• _Page text_:
Saturday 8 February 2014

Unix in Datastage

How to run a Shell Script within the scope of a Data stage job?

By using "ExcecSH" command at Before/After job properties.

select the EDIT tab in the toolbar-> choose job properties-> select the job parameters->choose the Before/ After routines ->select the EXCESH command

How to use command line to import/export parallel job on unix

dsjob -import <projectname> <DSX filename(which is containing the executable jobs> <job/jobs names>

Make sure you understand that the import only imports executables which usually isn't what people want. (for full export, use Manager tool)

dsimport command

The dsimport command is as follows:

dsimport.exe /D=domain /H=hostname 
/U=username /P=password 
/NUA project|/ALL|
/ASK dsx_pathname1 dsx_pathname2 ...

The arguments are as follows:

domain or domain:port_number. The application server name. This can also optionally have a port number.
hostname. The IBM® InfoSphere® DataStage® Server to which the file will be imported.
username. The user name to use for connecting to the application server.
password. The user's password .
NUA. Include this flag to disable usage analysis. This is recommended if you are importing a large project.
project, /ALL, or /ASK. Specify a project to import the components to, or specify /ALL to import to all projects or /ASK to be prompted for the project to which to import.
dsx_pathname. The file to import from. You can specify multiple files if required.

[Word and element location records]
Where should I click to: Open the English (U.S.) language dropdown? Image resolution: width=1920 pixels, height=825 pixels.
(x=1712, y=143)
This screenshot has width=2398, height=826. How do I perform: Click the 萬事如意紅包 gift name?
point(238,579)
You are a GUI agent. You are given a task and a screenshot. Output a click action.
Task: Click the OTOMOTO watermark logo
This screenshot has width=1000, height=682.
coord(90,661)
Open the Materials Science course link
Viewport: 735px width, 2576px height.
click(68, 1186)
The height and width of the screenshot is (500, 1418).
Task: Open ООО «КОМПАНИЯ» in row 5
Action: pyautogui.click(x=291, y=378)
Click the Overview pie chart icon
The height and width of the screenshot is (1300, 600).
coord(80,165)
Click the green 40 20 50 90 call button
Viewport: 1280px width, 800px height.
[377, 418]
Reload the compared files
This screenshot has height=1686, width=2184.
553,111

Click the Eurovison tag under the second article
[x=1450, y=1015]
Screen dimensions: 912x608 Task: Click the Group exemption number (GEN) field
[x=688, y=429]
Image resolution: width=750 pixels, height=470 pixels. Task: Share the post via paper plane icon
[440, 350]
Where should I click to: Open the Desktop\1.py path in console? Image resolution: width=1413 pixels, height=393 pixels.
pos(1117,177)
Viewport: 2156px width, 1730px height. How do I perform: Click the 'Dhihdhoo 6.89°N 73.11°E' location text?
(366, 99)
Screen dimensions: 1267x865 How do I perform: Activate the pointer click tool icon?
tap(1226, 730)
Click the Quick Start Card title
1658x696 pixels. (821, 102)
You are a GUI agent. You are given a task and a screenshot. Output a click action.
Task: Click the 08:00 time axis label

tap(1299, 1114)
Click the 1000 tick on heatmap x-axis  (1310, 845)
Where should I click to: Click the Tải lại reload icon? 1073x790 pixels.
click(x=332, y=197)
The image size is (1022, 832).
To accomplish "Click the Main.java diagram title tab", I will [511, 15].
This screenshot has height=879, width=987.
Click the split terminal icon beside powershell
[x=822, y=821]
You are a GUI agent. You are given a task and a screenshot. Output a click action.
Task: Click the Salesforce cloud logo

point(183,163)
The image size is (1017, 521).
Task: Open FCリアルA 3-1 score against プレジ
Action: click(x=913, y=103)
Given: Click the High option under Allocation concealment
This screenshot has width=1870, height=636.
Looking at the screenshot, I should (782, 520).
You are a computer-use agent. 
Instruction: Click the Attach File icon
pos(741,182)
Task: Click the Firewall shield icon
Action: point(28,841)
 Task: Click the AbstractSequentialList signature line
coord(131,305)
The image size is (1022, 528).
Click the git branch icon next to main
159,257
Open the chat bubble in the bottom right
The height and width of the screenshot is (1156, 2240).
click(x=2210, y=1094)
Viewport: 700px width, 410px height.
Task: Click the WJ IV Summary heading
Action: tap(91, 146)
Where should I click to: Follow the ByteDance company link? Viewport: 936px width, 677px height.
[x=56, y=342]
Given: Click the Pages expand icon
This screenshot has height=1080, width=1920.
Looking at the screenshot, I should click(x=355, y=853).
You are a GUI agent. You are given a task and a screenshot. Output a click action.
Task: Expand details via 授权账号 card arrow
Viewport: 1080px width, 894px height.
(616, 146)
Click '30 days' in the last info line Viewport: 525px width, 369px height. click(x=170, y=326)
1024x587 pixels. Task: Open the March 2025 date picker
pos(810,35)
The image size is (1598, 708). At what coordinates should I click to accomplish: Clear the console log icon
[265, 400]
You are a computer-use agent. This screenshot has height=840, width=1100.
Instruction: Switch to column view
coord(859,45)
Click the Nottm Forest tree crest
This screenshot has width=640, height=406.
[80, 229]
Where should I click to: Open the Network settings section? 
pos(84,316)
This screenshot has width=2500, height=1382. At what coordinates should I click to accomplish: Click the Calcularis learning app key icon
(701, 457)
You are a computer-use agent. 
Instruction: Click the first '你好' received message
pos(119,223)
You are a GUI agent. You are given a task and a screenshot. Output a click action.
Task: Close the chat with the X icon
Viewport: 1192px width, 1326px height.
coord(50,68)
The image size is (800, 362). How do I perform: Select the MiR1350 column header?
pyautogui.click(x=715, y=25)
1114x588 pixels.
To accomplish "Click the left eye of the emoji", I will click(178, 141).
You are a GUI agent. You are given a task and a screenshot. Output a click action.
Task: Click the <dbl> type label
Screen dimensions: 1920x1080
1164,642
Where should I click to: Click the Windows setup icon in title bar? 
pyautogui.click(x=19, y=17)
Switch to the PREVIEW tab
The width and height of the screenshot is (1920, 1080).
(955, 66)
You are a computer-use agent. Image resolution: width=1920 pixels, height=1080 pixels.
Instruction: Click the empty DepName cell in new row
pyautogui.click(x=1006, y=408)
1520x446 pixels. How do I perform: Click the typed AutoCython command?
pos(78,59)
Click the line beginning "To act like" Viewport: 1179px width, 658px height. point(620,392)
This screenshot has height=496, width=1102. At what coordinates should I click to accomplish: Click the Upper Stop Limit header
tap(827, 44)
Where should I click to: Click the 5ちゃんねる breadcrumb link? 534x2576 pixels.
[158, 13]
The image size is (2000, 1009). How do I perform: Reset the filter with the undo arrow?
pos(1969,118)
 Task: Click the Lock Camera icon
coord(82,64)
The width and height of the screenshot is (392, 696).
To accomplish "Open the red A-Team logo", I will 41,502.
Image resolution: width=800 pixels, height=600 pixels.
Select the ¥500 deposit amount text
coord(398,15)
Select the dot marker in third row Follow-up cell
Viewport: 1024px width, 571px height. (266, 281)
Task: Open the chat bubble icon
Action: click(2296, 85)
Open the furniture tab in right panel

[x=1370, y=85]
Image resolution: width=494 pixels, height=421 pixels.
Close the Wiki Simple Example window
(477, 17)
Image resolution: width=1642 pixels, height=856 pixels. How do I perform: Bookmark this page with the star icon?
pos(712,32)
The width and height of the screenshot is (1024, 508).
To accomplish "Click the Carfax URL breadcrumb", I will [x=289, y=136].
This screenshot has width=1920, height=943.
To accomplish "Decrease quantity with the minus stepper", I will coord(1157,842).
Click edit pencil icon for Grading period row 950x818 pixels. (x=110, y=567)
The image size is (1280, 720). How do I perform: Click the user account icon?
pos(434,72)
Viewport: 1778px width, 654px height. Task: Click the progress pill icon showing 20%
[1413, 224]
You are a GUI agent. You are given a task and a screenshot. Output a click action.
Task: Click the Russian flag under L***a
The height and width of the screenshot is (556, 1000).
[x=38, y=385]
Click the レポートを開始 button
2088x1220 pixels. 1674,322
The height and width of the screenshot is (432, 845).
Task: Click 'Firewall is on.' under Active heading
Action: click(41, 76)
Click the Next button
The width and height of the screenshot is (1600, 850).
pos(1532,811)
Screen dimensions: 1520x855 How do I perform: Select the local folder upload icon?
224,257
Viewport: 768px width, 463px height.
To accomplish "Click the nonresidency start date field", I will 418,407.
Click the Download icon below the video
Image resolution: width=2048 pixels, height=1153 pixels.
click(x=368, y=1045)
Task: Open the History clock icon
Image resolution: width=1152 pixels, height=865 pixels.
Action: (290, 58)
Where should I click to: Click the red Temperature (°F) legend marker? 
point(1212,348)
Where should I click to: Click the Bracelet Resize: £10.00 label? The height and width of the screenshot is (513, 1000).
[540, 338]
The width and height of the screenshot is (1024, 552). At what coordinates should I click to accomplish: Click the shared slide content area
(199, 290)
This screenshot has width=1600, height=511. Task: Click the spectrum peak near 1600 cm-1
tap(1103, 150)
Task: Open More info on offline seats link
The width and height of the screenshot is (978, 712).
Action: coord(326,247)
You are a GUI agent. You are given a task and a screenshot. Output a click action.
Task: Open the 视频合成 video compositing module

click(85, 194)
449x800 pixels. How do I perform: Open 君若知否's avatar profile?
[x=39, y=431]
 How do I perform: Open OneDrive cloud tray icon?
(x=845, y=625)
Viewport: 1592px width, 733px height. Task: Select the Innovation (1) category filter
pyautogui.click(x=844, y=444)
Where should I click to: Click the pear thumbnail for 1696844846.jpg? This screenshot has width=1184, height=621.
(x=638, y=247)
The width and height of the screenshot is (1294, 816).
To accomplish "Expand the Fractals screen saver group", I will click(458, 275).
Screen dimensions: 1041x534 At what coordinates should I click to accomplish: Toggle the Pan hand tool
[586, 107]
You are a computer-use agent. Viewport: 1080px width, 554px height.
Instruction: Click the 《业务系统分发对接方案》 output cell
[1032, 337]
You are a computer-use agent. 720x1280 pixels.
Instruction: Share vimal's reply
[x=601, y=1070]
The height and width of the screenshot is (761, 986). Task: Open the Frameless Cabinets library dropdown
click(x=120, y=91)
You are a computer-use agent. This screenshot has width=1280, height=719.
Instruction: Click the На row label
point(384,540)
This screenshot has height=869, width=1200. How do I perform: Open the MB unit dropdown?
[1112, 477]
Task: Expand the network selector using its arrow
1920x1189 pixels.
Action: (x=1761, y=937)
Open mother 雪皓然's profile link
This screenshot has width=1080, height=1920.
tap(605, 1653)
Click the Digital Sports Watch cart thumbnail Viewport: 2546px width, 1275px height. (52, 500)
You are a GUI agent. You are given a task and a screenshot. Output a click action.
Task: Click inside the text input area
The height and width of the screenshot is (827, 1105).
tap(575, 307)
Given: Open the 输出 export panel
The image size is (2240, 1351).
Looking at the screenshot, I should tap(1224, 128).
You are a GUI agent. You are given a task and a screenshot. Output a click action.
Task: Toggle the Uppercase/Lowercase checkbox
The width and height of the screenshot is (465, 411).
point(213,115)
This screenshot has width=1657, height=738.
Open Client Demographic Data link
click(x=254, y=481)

• _To be done_:
(a) According to the Unix in Datastage page, what does including the NUA flag do?
(b) Retype the part of the Unix in Datastage page starting at "domain or domain:port_number." and ending at "the application server.".
(c) Do these statements agree with the Unix in Datastage page? (i) The dsjob -import command imports only executables. (ii) Specifying /ALL prompts you for the project to import to. (iii) Only one file can be given as the dsx_pathname.

• _The answers_:
(a) It disables usage analysis.

(b)
domain or domain:port_number. The application server name. This can also optionally have a port number.
hostname. The IBM® InfoSphere® DataStage® Server to which the file will be imported.
username. The user name to use for connecting to the application server.

(c)
(i) Yes: "the import only imports executables"
(ii) No: "specify /ALL to import to all projects or /ASK to be prompted for the project to which to import"
(iii) No: "You can specify multiple files if required."